(Entries taken from a collection)
• • • • • • •
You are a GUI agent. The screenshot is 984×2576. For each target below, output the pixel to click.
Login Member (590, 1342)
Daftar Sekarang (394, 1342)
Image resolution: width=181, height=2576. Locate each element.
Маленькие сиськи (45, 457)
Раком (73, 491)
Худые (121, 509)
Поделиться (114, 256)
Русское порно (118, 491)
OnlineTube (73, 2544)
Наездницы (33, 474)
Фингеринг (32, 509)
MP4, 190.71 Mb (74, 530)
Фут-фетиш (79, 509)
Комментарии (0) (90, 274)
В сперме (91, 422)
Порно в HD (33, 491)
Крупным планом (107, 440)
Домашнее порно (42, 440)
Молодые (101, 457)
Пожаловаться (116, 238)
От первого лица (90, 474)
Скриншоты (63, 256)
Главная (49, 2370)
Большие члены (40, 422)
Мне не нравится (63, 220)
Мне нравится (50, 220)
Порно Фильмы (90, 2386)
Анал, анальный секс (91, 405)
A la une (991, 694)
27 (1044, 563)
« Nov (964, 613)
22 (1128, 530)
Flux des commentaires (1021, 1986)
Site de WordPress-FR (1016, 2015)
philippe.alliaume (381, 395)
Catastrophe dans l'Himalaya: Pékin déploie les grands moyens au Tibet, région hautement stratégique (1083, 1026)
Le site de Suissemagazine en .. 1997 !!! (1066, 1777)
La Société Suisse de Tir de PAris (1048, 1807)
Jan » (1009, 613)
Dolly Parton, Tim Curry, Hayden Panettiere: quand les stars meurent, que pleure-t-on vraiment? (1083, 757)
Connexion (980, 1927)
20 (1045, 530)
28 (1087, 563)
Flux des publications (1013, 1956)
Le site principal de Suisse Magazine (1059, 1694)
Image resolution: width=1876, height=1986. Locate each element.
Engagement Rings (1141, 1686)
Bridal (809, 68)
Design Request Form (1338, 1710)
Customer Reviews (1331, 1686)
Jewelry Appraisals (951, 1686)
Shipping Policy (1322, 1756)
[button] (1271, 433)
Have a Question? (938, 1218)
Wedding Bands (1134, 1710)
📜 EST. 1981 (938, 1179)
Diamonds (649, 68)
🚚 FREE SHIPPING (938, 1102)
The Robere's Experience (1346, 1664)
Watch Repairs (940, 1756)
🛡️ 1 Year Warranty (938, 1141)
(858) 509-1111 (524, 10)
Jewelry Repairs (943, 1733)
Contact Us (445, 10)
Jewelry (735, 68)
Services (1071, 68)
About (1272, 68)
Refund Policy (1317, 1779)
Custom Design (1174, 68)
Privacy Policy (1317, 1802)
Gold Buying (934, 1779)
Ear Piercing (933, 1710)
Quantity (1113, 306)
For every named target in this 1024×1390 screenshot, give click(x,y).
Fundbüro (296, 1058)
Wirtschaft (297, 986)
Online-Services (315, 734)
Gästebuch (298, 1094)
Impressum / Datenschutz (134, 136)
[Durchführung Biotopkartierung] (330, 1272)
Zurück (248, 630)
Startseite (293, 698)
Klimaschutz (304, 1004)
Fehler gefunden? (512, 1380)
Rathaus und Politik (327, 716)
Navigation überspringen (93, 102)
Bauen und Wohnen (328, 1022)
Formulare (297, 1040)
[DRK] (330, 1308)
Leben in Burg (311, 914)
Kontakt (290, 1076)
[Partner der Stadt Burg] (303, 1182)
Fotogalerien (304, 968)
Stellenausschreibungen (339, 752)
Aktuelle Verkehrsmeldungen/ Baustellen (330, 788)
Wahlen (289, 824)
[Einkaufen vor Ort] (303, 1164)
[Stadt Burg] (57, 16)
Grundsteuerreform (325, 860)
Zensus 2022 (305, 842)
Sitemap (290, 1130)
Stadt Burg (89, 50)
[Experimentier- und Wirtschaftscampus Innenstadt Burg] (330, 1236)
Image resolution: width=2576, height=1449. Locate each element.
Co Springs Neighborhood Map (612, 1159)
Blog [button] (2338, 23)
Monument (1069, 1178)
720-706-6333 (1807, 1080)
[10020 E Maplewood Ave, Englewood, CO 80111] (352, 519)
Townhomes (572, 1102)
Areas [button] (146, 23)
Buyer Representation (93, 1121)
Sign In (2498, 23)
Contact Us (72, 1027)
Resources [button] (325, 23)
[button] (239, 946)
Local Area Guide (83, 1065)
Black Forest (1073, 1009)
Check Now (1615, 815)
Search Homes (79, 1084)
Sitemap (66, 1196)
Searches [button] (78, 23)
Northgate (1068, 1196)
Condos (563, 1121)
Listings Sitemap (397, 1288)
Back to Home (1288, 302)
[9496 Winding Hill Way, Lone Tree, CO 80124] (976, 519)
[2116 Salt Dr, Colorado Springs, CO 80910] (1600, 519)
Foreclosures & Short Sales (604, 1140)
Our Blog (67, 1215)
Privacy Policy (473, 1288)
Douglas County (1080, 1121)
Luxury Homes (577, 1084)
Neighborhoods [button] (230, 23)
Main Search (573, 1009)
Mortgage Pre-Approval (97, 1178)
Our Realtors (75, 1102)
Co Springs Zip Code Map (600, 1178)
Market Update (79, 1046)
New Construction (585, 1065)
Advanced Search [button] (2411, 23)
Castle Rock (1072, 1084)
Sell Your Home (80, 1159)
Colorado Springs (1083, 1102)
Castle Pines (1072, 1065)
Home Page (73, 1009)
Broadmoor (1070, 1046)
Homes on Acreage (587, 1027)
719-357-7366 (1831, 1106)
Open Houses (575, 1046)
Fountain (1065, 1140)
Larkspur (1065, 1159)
• • • • • • •
◆ Exercise goal:
Every piece of the data must be set down exactly. Omit nothing.

◆ Completed task:
You are a GUI agent. The screenshot is 984×2576. For each target below, output the pixel to click.
Login Member (590, 1342)
Daftar Sekarang (394, 1342)
Image resolution: width=181, height=2576. Locate each element.
Маленькие сиськи (45, 457)
Раком (73, 491)
Худые (121, 509)
Поделиться (114, 256)
Русское порно (118, 491)
OnlineTube (73, 2544)
Наездницы (33, 474)
Фингеринг (32, 509)
MP4, 190.71 Mb (74, 530)
Фут-фетиш (79, 509)
Комментарии (0) (90, 274)
В сперме (91, 422)
Порно в HD (33, 491)
Крупным планом (107, 440)
Домашнее порно (42, 440)
Молодые (101, 457)
Пожаловаться (116, 238)
От первого лица (90, 474)
Скриншоты (63, 256)
Главная (49, 2370)
Большие члены (40, 422)
Мне не нравится (63, 220)
Мне нравится (50, 220)
Порно Фильмы (90, 2386)
Анал, анальный секс (91, 405)
A la une (991, 694)
27 (1044, 563)
« Nov (964, 613)
22 (1128, 530)
Flux des commentaires (1021, 1986)
Site de WordPress-FR (1016, 2015)
philippe.alliaume (381, 395)
Catastrophe dans l'Himalaya: Pékin déploie les grands moyens au Tibet, région hautement stratégique (1083, 1026)
Le site de Suissemagazine en .. 1997 !!! (1066, 1777)
La Société Suisse de Tir de PAris (1048, 1807)
Jan » (1009, 613)
Dolly Parton, Tim Curry, Hayden Panettiere: quand les stars meurent, que pleure-t-on vraiment? (1083, 757)
Connexion (980, 1927)
20 (1045, 530)
28 (1087, 563)
Flux des publications (1013, 1956)
Le site principal de Suisse Magazine (1059, 1694)
Image resolution: width=1876, height=1986. Locate each element.
Engagement Rings (1141, 1686)
Bridal (809, 68)
Design Request Form (1338, 1710)
Customer Reviews (1331, 1686)
Jewelry Appraisals (951, 1686)
Shipping Policy (1322, 1756)
[button] (1271, 433)
Have a Question? (938, 1218)
Wedding Bands (1134, 1710)
📜 EST. 1981 (938, 1179)
Diamonds (649, 68)
🚚 FREE SHIPPING (938, 1102)
The Robere's Experience (1346, 1664)
Watch Repairs (940, 1756)
🛡️ 1 Year Warranty (938, 1141)
(858) 509-1111 (524, 10)
Jewelry Repairs (943, 1733)
Contact Us (445, 10)
Jewelry (735, 68)
Services (1071, 68)
About (1272, 68)
Refund Policy (1317, 1779)
Custom Design (1174, 68)
Privacy Policy (1317, 1802)
Gold Buying (934, 1779)
Ear Piercing (933, 1710)
Quantity (1113, 306)
For every named target in this 1024×1390 screenshot, give click(x,y).
Fundbüro (296, 1058)
Wirtschaft (297, 986)
Online-Services (315, 734)
Gästebuch (298, 1094)
Impressum / Datenschutz (134, 136)
[Durchführung Biotopkartierung] (330, 1272)
Zurück (248, 630)
Startseite (293, 698)
Klimaschutz (304, 1004)
Fehler gefunden? (512, 1380)
Rathaus und Politik (327, 716)
Navigation überspringen (93, 102)
Bauen und Wohnen (328, 1022)
Formulare (297, 1040)
[DRK] (330, 1308)
Leben in Burg (311, 914)
Kontakt (290, 1076)
[Partner der Stadt Burg] (303, 1182)
Fotogalerien (304, 968)
Stellenausschreibungen (339, 752)
Aktuelle Verkehrsmeldungen/ Baustellen (330, 788)
Wahlen (289, 824)
[Einkaufen vor Ort] (303, 1164)
[Stadt Burg] (57, 16)
Grundsteuerreform (325, 860)
Zensus 2022 (305, 842)
Sitemap (290, 1130)
Stadt Burg (89, 50)
[Experimentier- und Wirtschaftscampus Innenstadt Burg] (330, 1236)
Image resolution: width=2576, height=1449. Locate each element.
Co Springs Neighborhood Map (612, 1159)
Blog [button] (2338, 23)
Monument (1069, 1178)
720-706-6333 (1807, 1080)
[10020 E Maplewood Ave, Englewood, CO 80111] (352, 519)
Townhomes (572, 1102)
Areas [button] (146, 23)
Buyer Representation (93, 1121)
Sign In (2498, 23)
Contact Us (72, 1027)
Resources [button] (325, 23)
[button] (239, 946)
Local Area Guide (83, 1065)
Black Forest (1073, 1009)
Check Now (1615, 815)
Search Homes (79, 1084)
Sitemap (66, 1196)
Searches [button] (78, 23)
Northgate (1068, 1196)
Condos (563, 1121)
Listings Sitemap (397, 1288)
Back to Home (1288, 302)
[9496 Winding Hill Way, Lone Tree, CO 80124] (976, 519)
[2116 Salt Dr, Colorado Springs, CO 80910] (1600, 519)
Foreclosures & Short Sales (604, 1140)
Our Blog (67, 1215)
Privacy Policy (473, 1288)
Douglas County (1080, 1121)
Luxury Homes (577, 1084)
Neighborhoods [button] (230, 23)
Main Search (573, 1009)
Mortgage Pre-Approval (97, 1178)
Our Realtors (75, 1102)
Co Springs Zip Code Map (600, 1178)
Market Update (79, 1046)
New Construction (585, 1065)
Advanced Search [button] (2411, 23)
Castle Rock (1072, 1084)
Sell Your Home (80, 1159)
Colorado Springs (1083, 1102)
Castle Pines (1072, 1065)
Home Page (73, 1009)
Broadmoor (1070, 1046)
Homes on Acreage (587, 1027)
719-357-7366 (1831, 1106)
Open Houses (575, 1046)
Fountain (1065, 1140)
Larkspur (1065, 1159)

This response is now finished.